The L.A. Times takes to task the U.S. Congress, the Obama administration, and various military agencies for their combined role in supporting the expenditure of vast amount of money on a system called the Precision Tracking Space System. All told, according to the paper, the PTSS program -- which was to have provided early warning of missile launches, and precision tracking of the missiles themselves -- ended up blowing through more than $230 million before being cancelled. After talking to defense experts and reviewing hundreds of documents, the Times comes to what probably sounds like an easy conclusion for any big-budget military program that never reaches operation: it shouldn't have even left the drawing board.

4 of 139 comments (clear)

  1. Re:good. by __aaclcg7560 · · Score: 4, Informative

    politicians write the rules, dont blame others for playing by the rules signed off on by politicians.

    These days the politicians don't write the rules. The Wall Street lobbyists do. I'm not giving neither Wall Street nor the politicians a free pass.

    http://www.motherjones.com/politics/2014/12/spending-bill-992-derivatives-citigroup-lobbyists

  2. Re:good. by sjames · · Score: 4, Informative

    No.
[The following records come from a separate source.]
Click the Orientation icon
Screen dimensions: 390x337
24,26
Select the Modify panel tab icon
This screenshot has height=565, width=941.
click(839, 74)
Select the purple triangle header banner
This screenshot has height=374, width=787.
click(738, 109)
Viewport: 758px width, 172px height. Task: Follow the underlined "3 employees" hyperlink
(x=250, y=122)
Clinton ordered the banks to be more willing to write mortgages on STARTER HOMES for first time buyers who couldn't afford large down payments and had less than stellar credit (but not terroble).

    Instead, the banks knowingly made bad loans on McMansions and then processed them into dubious CDOs which they sold (hot potatoed) based on outright fraud by the ratings agencies as AAA investments. Absolutely nobody told them to do that except their CEOs eyeing huge bonuses. Then all the robosigning, certainly that wasn't mandated.
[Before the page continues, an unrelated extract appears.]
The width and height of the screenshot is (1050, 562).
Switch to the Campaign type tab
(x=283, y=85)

    The fact is, a bunch of exceptionally greedy and fat pigs ripped the world off and then passed the blame. The big failing politically was not making bacon of them for the rest of us.

  3. Re:good. by meglon · · Score: 5, Informative

    I continue to see people blame Clinton for the Gramm–Leach–Bliley Act, you know.... Phil Gramm (REPUBLICAN), Jim Leach (REPUBLICAN), and Thomas J. Bliley, Jr. (REPUBLICAN)... and i have to wonder if anyone that does was even alive in the 1990's. I mean, you'd have to have been comatose to think that Clinton could have gotten much of anything passed the republican congress he had, and even worse off to think that 3 of the most powerful REPUBLICANS at the time would be THE ONLY THREE people whose name got put on the bill. I mean... serious brain-death, head up ass comatose to think that. Yet, people who wanted something that turned out to be a serious fuck-up will continue to try to place blame elsewhere.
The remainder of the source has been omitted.